Après quelques légers combats d’avant-postes, les Napolitains occupèrent Bologne, et s’avancèrent sur le Panaro, où ils trouvèrent le lieute­nant-général baron Bianchi, qui en occupait la rive gauche avec six bataillons et huit escadrons et était disposé à leur en disputer le passage. Le 4 avril, les Napolitains, au nombre d’environ 16,000 hommes, le tentèrent et furent d’abord repoussés sur tous les points, après un combat opiniâtre, mais le hasard voulut que la compa­gnie qui occupait les tours du pont de pierre, les quitta, par un malentendu, pour aller se placer sur l’autre rive des deux côtés du pont; les Napolitains, profitant aussitôt de cette faute, forcèrent alors le passage. Ce combat leur coûta plusieurs de leurs meilleurs soldats, et ils eurent entr’autres à regretter la perte du général Filangieri, officier distingué, qui y fut blessé à mort.

Le lieutenant-général Bianchi, conformément à ses instructions, continua sa retraite jusques derrière le canal de Bentivoglio vers Borgoforte, et ce ne fut que lentement et avec hésitation que les Napolitains le suivirent jusqu’à Modène et Carpi. Murat sentit que la position prise par les Autrichiens paralysait tous ses mouvements ulté­rieurs sur Milan, et qu’il devait avant tout porter des coups décisifs sur le Bas-Pô. Son armée  s’avança en conséquence sur Borgoforte, et oc­cupa cette ville après que le détachement autri­chien se fut replié, en combattant l’avant-garde ennemie, dans la citadelle. Le 8, Murat fit attaquer la tête de pont d’Occhiobello, mais quoique celle-ci fut d’une faible construction, et que les ouvrages ne fussent pas encore achevés, les Napolitains, malgré tous leurs efforts, furent vigoureusement repoussés par les troupes sous les ordres du général Mohr.

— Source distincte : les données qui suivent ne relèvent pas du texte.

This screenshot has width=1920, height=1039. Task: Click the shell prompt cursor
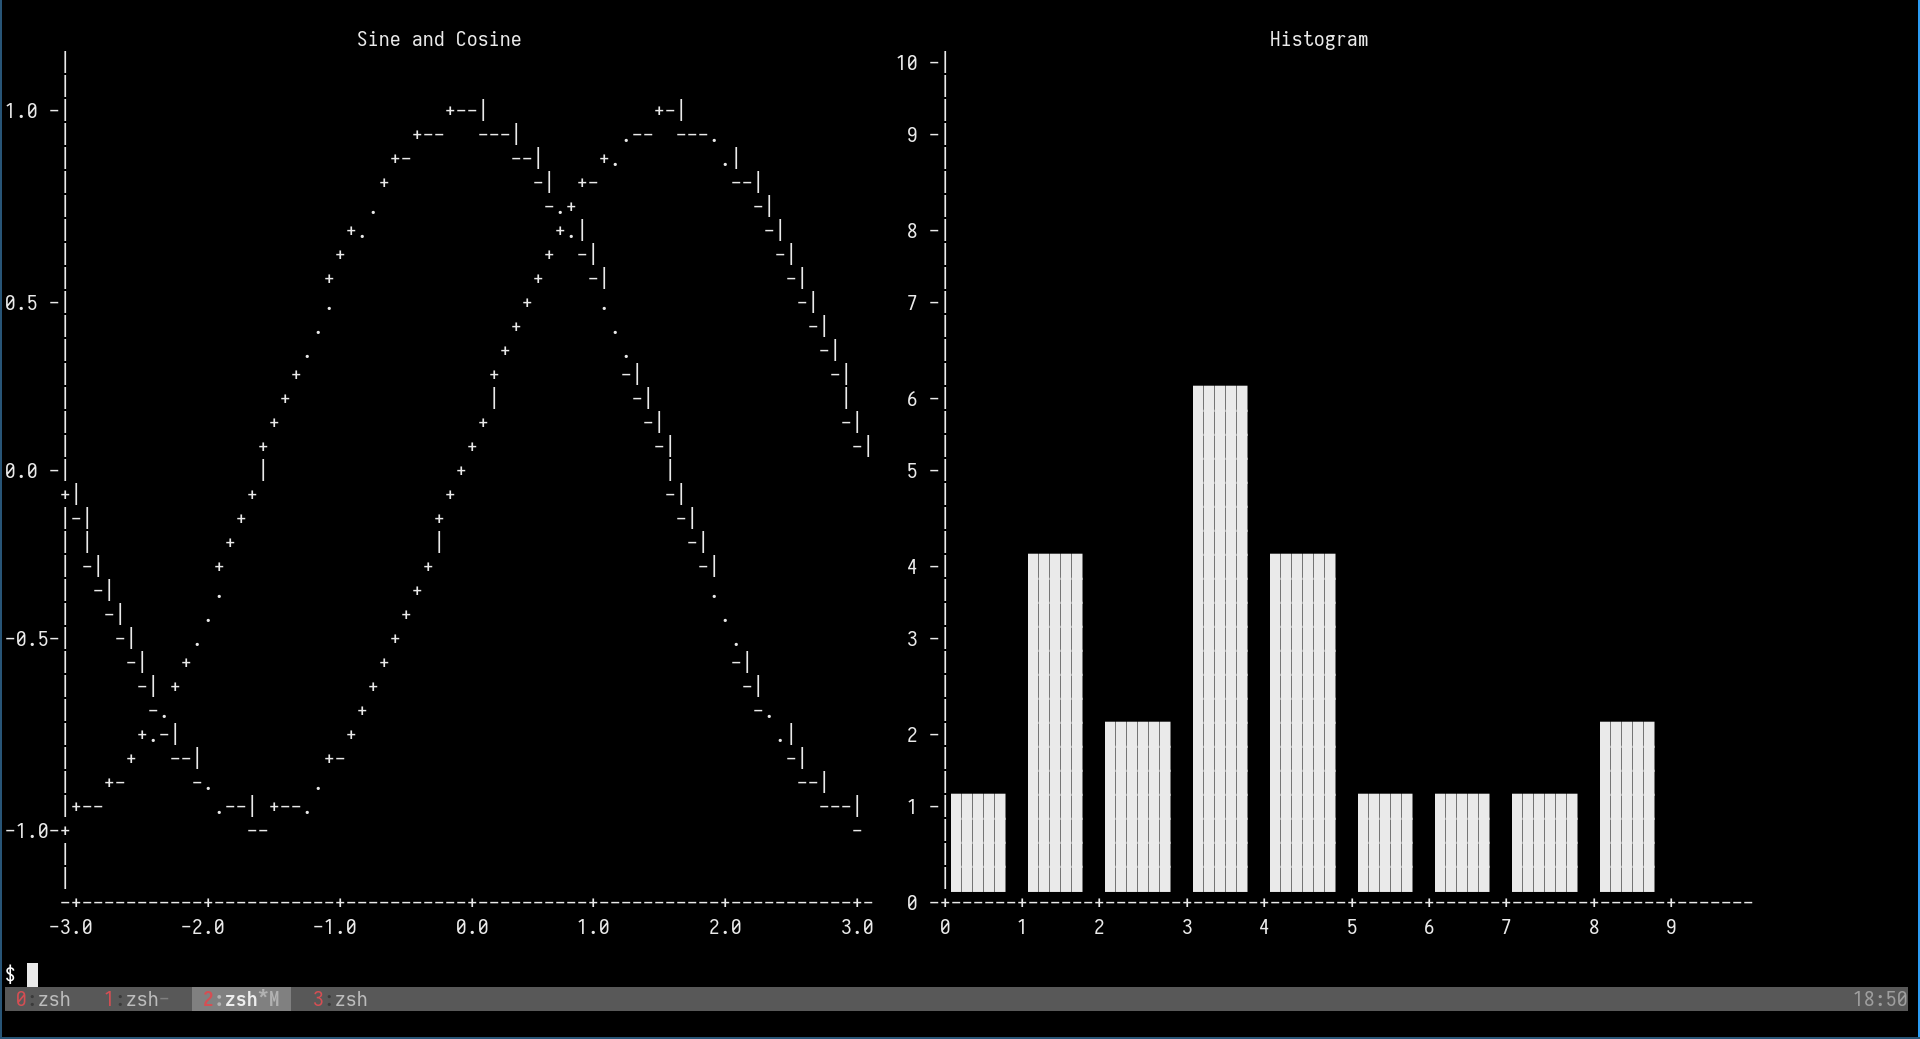[x=32, y=974]
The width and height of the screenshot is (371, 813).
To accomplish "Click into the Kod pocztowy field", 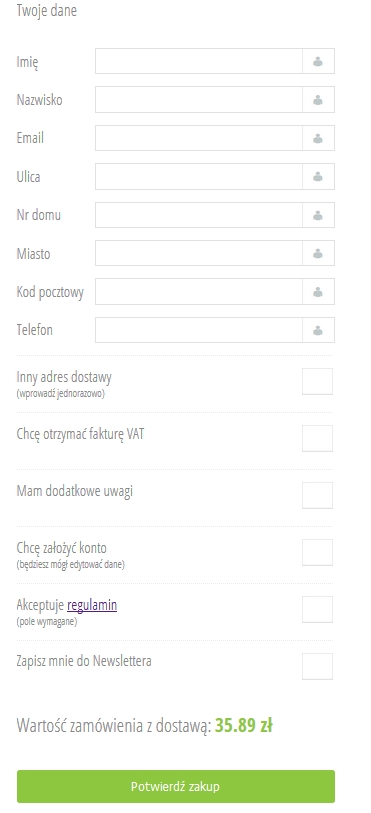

L’armée autrichienne avait ainsi exécuté, le 7 d’avril, son mouvement de concentration sur la rive gauche, du Pô, sans qu’il fût possible à Murat, d’entamer aucun des faibles corps isolés et disséminés dans les Marches, la Toscane et l’Italie, au moment où il avait commencé les hostilités. Il avait même échoué dans son atta­que, entreprise avec des forces supérieures sur Occhiobello, ses divisions sous les ordres des gé­néraux Livron et Pignatelli n’avaient pas été plus heureuses dans leur tentative d’éloigner le général Nugent des environs de Pistoja, pour s’ouvrir une communication sûre avec Bologne. Après un combat qui dura huit heures et qui fut très-sanglant, ils se virent forcés de se re­plier sur Florence. Ce fut le premier revers qu’éprouvèrent les armes napolitaines. L’armée de Murat se trouvait à cette époque, avec son avant-garde de l’aile droite, devant Ridine et Occhiobello ; celle du centre était à Reggio; et celle de son extrême gauche, en avant de Florence, à Prato sur la route de Pistoja.

Après ces premiers échecs, Murat commença à entrevoir combien son entreprise était délicate et hasardée. Le peuple italien avait répondu à l’appel énergique du feld-maréchal Comte de Bellegarde; loin de se déclarer pour Murat, on s’était levé contre lui en Toscane. Les déclara­tions de lord William Bentinck ne lui laissaient aucun doute sur les intentions de l’Angleterre, et les forces des Autrichiens s’augmentaient journellement ; il se vit alors forcé de songer à faire sa retraite en bon ordre, derrière ses frontières, qui offrent des positions presque inexpugnables.